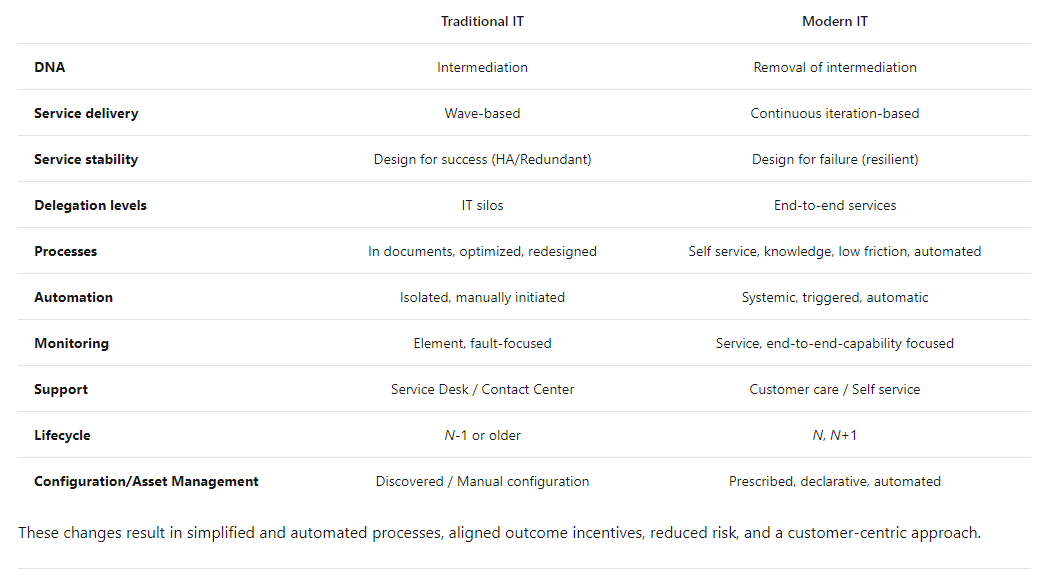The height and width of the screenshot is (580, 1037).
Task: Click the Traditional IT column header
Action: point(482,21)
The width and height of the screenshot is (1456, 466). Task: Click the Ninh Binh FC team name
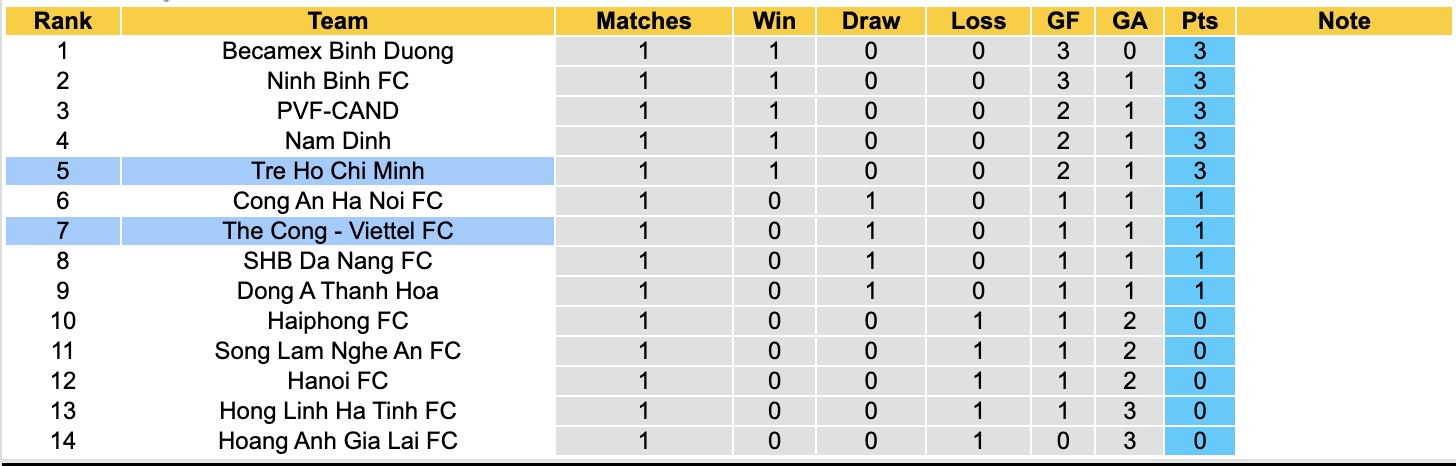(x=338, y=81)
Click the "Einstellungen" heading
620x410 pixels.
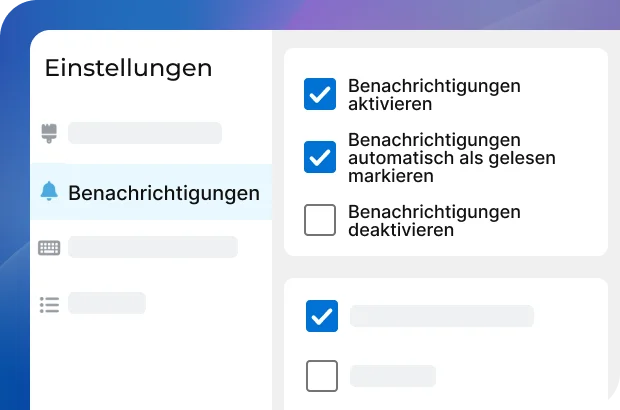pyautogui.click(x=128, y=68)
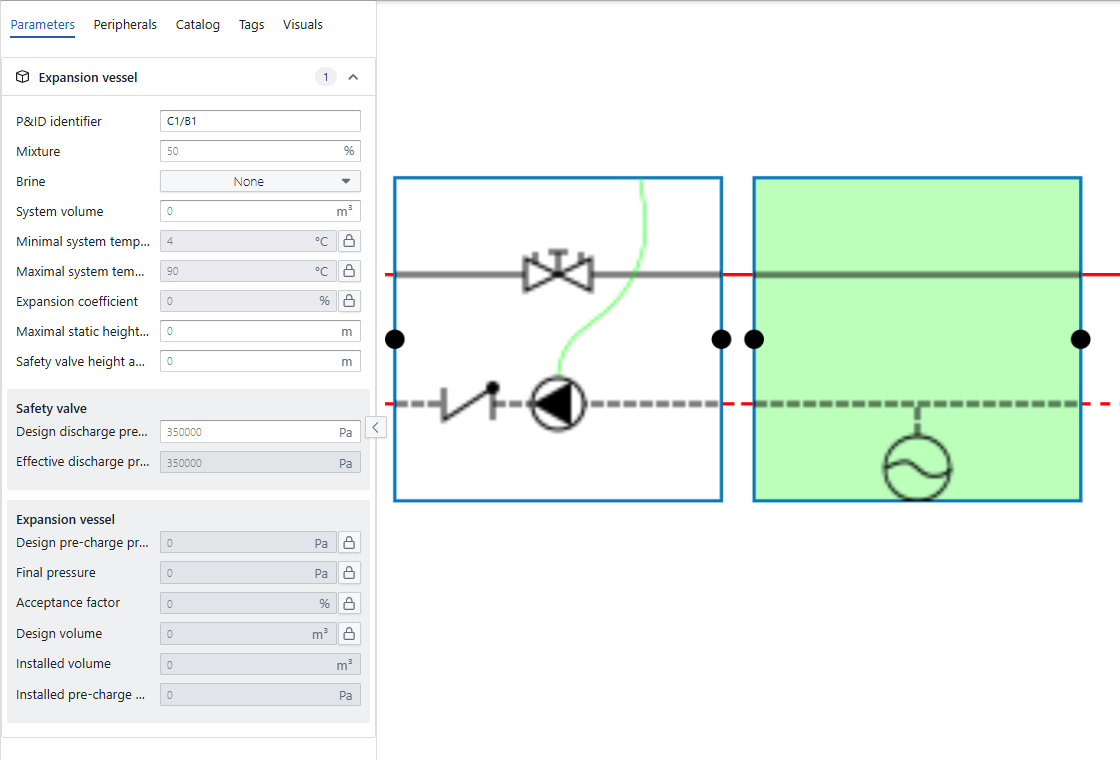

-------

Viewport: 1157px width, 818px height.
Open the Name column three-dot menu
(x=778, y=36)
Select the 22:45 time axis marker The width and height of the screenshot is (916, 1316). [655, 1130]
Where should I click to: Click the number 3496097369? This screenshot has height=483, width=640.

-------

### Aim of the exercise
All lines above from the one with "Select the 22:45" to the one with "Where should I", inclusive, should be copied exactly, and no other lines.

### Task response
Select the 22:45 time axis marker The width and height of the screenshot is (916, 1316). [655, 1130]
Where should I click to: Click the number 3496097369? This screenshot has height=483, width=640.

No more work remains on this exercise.